BEGIN

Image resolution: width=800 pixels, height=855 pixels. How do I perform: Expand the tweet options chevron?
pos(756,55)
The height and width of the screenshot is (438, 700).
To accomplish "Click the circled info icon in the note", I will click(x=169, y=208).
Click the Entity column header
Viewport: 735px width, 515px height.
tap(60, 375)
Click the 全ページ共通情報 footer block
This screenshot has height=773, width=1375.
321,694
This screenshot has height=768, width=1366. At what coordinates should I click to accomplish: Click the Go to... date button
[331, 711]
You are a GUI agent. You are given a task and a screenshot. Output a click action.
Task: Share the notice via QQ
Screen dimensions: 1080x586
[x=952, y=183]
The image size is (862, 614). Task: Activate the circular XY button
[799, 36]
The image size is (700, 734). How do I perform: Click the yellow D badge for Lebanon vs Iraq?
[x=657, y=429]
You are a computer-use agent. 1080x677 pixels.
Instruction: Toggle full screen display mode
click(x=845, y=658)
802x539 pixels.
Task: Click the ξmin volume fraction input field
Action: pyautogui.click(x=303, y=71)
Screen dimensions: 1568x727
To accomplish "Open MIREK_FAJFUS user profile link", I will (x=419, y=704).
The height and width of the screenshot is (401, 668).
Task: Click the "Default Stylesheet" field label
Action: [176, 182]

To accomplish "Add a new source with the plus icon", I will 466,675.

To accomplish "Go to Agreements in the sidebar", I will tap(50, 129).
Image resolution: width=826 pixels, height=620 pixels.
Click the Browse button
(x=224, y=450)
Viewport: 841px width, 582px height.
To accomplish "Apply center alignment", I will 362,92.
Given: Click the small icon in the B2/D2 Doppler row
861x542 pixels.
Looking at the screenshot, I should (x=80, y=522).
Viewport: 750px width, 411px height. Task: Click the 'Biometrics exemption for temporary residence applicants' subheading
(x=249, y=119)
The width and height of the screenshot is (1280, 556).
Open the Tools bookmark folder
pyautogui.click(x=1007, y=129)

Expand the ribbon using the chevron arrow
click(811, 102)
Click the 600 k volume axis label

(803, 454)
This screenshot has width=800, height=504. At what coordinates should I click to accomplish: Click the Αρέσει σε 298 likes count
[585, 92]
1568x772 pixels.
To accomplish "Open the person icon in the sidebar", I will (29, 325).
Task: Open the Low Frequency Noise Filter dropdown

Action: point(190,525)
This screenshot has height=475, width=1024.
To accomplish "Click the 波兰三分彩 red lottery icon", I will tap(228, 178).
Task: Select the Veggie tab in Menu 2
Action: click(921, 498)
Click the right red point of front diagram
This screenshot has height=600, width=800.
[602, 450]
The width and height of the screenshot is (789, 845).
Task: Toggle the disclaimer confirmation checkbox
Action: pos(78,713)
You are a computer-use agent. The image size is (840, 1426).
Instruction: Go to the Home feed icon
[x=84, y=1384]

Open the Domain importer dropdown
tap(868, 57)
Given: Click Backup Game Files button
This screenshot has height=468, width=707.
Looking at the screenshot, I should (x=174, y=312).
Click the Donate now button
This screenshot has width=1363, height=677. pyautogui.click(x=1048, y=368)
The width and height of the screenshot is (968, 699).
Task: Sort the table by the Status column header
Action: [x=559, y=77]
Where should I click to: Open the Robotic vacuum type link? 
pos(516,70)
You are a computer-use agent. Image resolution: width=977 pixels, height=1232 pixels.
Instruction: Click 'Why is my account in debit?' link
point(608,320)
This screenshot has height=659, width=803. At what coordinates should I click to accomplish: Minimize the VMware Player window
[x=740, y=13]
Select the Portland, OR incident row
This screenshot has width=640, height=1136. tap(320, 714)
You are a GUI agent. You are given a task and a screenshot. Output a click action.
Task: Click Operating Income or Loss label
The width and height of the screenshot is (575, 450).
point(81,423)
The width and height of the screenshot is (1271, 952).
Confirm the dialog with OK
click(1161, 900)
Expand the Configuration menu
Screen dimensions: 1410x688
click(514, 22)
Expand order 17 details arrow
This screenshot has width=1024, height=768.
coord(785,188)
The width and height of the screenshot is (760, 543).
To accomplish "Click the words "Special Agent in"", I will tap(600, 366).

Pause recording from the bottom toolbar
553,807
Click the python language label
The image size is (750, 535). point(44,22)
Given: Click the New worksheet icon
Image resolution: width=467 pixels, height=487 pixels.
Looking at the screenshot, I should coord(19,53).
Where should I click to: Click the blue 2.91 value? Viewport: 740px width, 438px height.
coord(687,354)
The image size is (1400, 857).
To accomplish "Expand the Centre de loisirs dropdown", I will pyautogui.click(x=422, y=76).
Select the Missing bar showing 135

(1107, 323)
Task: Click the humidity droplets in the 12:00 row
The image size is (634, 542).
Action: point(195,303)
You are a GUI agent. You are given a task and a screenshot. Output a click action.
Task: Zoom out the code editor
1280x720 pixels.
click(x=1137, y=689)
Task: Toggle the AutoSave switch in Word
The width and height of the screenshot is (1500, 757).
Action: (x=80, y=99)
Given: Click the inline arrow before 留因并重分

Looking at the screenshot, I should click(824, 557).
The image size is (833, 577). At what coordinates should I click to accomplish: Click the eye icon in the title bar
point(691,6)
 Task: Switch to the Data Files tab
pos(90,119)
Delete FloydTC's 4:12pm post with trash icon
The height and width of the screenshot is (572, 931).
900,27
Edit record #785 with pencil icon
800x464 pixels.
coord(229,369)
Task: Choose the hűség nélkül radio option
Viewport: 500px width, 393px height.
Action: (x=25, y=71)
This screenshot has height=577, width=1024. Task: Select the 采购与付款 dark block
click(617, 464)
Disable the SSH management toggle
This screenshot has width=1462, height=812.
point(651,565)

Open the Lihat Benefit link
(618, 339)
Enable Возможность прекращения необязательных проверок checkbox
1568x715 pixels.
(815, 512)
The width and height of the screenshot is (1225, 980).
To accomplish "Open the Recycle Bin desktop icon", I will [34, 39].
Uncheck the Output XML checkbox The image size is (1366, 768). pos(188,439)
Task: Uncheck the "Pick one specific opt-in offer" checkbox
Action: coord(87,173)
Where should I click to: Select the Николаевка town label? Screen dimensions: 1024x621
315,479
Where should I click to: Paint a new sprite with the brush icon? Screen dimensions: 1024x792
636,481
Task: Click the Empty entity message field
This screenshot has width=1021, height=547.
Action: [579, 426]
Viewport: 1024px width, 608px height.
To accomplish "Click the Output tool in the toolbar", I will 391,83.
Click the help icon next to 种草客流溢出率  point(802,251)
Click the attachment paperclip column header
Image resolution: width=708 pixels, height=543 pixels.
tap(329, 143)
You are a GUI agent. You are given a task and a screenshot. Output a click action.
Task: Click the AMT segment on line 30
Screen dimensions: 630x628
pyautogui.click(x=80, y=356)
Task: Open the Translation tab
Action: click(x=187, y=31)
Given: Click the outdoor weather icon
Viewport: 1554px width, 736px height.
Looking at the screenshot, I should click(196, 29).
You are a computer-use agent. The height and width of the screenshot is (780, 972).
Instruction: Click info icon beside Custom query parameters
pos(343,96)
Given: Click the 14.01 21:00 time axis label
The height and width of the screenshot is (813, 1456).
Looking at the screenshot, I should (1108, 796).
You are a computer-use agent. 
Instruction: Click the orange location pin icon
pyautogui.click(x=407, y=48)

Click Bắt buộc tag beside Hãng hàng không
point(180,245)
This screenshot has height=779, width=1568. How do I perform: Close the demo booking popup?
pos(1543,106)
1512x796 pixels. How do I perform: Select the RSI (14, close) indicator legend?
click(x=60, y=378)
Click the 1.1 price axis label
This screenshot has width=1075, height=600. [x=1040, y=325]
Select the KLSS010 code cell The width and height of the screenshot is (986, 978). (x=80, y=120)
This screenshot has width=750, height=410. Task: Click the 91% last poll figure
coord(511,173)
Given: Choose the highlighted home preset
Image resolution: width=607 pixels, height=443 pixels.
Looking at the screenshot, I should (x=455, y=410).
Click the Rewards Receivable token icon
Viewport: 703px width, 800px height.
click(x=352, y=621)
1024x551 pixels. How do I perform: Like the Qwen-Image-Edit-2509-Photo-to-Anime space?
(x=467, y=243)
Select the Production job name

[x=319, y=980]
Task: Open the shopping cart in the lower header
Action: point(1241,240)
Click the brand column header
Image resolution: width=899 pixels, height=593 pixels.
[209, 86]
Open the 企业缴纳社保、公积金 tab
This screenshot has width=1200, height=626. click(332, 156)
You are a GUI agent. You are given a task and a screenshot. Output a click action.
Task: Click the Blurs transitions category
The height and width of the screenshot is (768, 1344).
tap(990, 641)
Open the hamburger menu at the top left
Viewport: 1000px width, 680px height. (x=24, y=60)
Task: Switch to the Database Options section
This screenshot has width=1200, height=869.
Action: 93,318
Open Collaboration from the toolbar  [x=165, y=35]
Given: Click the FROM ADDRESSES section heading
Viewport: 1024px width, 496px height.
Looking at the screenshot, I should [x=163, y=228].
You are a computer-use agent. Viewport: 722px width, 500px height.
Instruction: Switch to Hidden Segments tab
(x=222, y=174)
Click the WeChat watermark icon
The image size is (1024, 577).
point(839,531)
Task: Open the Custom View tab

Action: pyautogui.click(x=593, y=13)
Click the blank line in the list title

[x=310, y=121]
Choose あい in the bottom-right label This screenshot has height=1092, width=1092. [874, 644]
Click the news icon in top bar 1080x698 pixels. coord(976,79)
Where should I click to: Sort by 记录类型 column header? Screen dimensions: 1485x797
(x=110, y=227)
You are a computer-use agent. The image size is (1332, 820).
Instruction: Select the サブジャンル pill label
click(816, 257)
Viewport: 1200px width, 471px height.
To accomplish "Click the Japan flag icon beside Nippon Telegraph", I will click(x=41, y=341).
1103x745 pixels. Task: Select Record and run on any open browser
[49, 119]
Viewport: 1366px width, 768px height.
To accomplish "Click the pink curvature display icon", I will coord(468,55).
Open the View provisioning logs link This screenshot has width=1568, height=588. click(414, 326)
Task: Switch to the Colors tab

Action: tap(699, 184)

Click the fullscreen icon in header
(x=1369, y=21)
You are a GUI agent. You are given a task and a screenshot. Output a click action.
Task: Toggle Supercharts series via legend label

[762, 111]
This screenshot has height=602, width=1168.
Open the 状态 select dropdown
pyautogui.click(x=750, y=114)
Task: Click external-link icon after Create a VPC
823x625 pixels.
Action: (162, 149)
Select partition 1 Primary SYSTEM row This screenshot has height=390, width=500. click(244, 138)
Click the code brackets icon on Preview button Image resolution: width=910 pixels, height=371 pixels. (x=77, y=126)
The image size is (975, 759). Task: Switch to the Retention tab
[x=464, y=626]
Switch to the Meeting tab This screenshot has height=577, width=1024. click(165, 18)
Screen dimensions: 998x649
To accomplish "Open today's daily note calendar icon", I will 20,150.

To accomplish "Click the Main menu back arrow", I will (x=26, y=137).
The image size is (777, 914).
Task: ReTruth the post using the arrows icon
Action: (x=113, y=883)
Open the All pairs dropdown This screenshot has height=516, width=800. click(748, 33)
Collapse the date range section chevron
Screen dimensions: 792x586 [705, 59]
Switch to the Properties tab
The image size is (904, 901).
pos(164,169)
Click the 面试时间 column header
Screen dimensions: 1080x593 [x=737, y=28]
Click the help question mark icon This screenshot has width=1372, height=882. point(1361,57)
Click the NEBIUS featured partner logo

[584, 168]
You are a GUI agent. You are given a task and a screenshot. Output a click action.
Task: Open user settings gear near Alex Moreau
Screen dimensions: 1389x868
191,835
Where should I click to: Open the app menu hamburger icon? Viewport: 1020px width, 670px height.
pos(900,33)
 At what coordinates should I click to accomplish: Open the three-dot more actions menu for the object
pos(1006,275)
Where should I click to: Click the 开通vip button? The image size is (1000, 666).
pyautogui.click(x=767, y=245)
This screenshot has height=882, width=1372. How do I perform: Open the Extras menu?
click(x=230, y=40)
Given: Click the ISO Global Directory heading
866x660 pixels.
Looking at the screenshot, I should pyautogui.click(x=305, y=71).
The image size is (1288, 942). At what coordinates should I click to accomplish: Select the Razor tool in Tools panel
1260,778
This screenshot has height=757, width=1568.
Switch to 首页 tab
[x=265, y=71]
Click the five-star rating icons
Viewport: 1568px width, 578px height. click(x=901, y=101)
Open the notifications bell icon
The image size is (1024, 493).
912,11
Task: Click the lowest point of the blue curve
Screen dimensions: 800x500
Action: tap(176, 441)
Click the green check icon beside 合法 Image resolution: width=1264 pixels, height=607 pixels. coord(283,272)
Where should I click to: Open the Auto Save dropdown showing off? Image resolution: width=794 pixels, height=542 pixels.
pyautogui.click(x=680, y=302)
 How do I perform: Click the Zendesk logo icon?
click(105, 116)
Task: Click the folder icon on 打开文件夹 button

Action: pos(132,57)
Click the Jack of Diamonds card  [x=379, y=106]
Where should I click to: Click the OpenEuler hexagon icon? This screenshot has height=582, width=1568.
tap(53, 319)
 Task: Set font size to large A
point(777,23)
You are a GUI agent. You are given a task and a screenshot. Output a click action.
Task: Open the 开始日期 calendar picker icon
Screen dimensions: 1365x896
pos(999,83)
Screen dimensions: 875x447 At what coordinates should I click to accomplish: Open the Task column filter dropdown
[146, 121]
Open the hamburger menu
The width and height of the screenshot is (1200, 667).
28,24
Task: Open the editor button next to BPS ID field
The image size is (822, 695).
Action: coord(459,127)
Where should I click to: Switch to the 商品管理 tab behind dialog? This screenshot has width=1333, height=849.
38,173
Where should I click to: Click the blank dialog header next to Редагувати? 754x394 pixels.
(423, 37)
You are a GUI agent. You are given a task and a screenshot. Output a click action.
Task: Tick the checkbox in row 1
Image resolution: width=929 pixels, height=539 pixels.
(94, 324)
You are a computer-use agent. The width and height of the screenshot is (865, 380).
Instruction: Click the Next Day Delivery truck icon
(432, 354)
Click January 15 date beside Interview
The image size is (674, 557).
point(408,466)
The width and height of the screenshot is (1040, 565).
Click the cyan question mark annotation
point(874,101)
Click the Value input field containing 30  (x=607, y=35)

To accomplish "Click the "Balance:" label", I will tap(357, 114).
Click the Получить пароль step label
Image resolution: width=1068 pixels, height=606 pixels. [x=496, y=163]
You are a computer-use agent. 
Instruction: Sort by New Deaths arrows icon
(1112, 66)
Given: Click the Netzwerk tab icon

END

*Exercise description*
Of all the entries above, retype exactly the lines from the line with "Viewport: 1024px width, 608px height." to the line with "Given: Click the outdoor weather icon", both included, and no others.

*Response*
Viewport: 1024px width, 608px height.
To accomplish "Click the Output tool in the toolbar", I will 391,83.
Click the help icon next to 种草客流溢出率  point(802,251)
Click the attachment paperclip column header
Image resolution: width=708 pixels, height=543 pixels.
tap(329, 143)
You are a GUI agent. You are given a task and a screenshot. Output a click action.
Task: Click the AMT segment on line 30
Screen dimensions: 630x628
pyautogui.click(x=80, y=356)
Task: Open the Translation tab
Action: click(x=187, y=31)
Given: Click the outdoor weather icon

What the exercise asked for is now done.